Allinger is one of the Class of 2020's eight valedictorians with a 4.0 grade-point average before the closure. After high school, Allinger said she plans to attend ministry school in California for a year. After that she said she's interested in serving in ministry part-time and plans to find another passion to fill the rest of her time later. Like her high school experience, however, she believes her future career will be very people-centric.
"I love people," Allinger explained. "I don't have a set job I want to do but something where I'm working with and helping people. I'm thankful for every single one (of the people I went to school with) even if we never talked. They helped shape who I am. They had a big part in my life. This (experience) will help us grow a lot in life and there are better things ahead of us."
McMahon, while disappointed by missing out on so much, said "Throughout this experience it's been tough, but I've also been trying to look at the positive and realize that everyone's going through this, too."
McMahon has been filling her time in quarantine making masks for those who need them and, after losing her job as a waitress, took up a position helping at Avamere, a facility serving senior citizens. She plans to pursue a career in nursing, so working as a caregiver is a step in the right direction for her. After high school, McMahon will finish her associate's degree at Mt. Hood Community College then enroll at OSU Linn-Benton for nursing.
"I love health care and helping people," she said. "As scary as it is right now, I got a job as a caregiver at Avamere and I'm excited to give some comfort to the residents."
McMahon said she is most disappointed about missing out on working to raise money for charity during her final Doernbecher Week. For three years, she helped organize the school's effort to raise money for the Doernbecher Children's Hospital, which culminated in a pageant at which senior boys competed for the title of Mr.
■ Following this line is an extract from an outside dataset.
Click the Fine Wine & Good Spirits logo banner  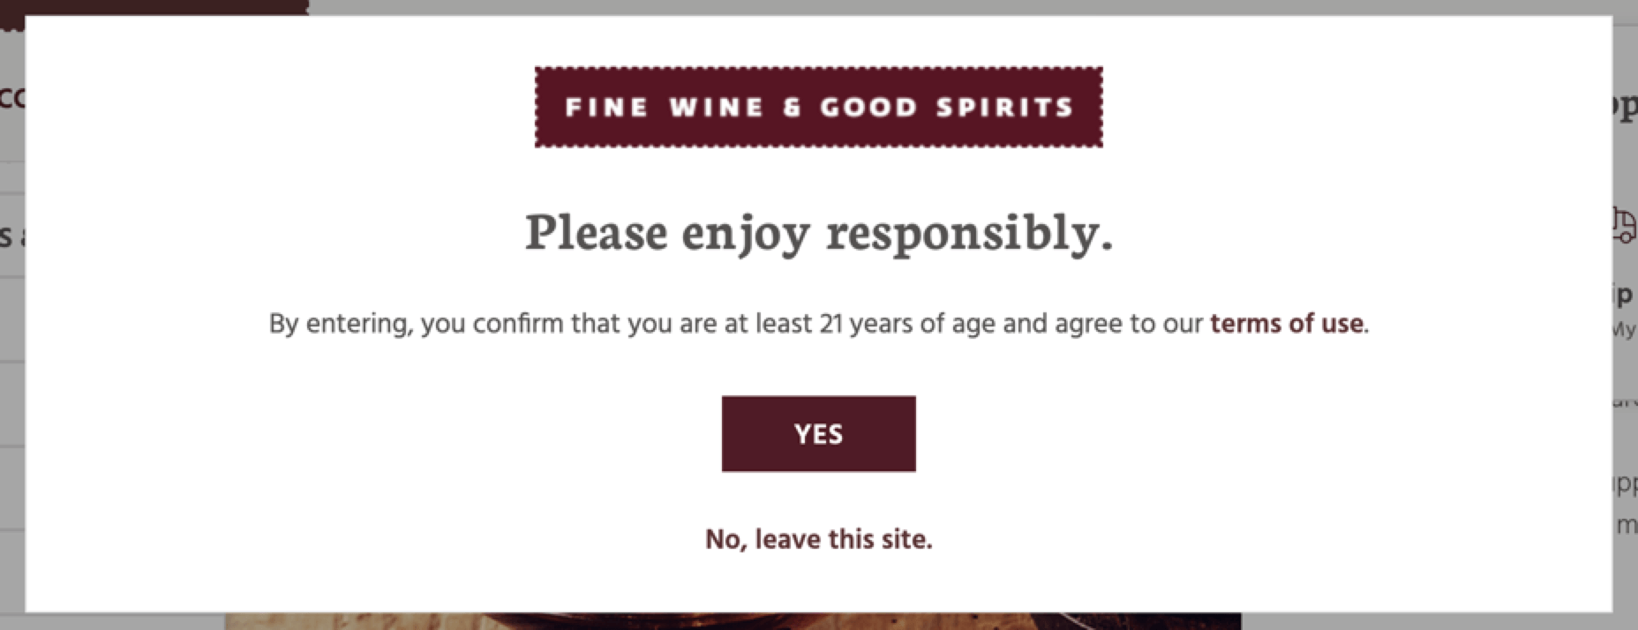[818, 108]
Doernbecher and for raising the most funds.
"I was really excited to see my class (compete)," Bishop said of the Doernbecher pageant, which she also helped organize. "For it to just not happen is really sad. It's for such a great cause — it breaks my heart."
Bishop also was looking forward to one last luncheon with friends — reminiscing on grade school memories — and, of course, attending graduation.
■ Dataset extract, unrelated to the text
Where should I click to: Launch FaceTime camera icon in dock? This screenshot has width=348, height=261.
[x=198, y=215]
"We've all worked so hard to get to this point, and to have it canceled is really disappointing," she explained.
After high school, Bishop will attend Southern Oregon University in the fall to study political science and a minor in criminology.
"I'm excited to go down there but it's kind of scary at the same time," Bishop said. "I'm really looking forward to college."
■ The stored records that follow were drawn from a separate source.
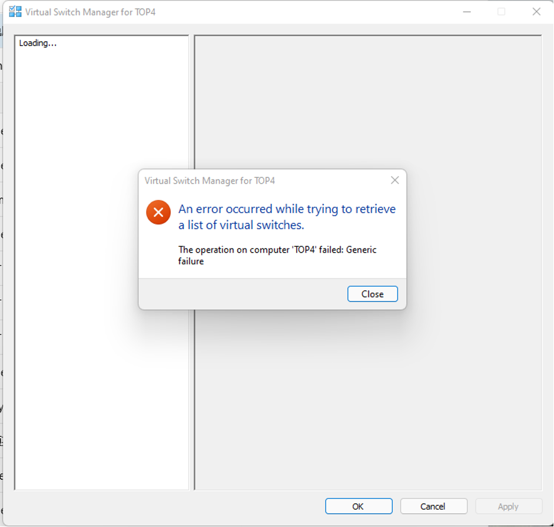Select the 'Loading...' entry in the switch list
The height and width of the screenshot is (527, 554).
[x=37, y=42]
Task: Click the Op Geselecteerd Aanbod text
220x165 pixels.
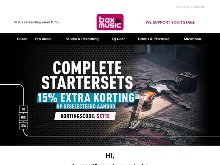Action: 86,106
The idea that high school is just over now is bittersweet for Jenkins, who was looking forward to attending the prom he had a large hand in planning as the senior class president.
"Going to college (and) this feeling of being done with high school is inevitable, but feeling that this soon really bites," Jenkins said. "It really bummed me out that we're missing out on so many things we've looked forward to for years."
Jenkins will attend the University of Oregon to study business administration in the fall.
Jenkins said he appreciates how the Oregon Department of Education and the school district are working to accommodate students, but also recognizes that "in this situation, there's nothing you can really do" to make up for what the class of 2020 is losing.
"It's rolling with the punches," Jenkins said. "Everything is so uncertain. It's shocking to know it can all end that quickly. (I hope the underclassmen know to) enjoy every moment — really savor it. You don't realize how much you'll miss it until you don't have it."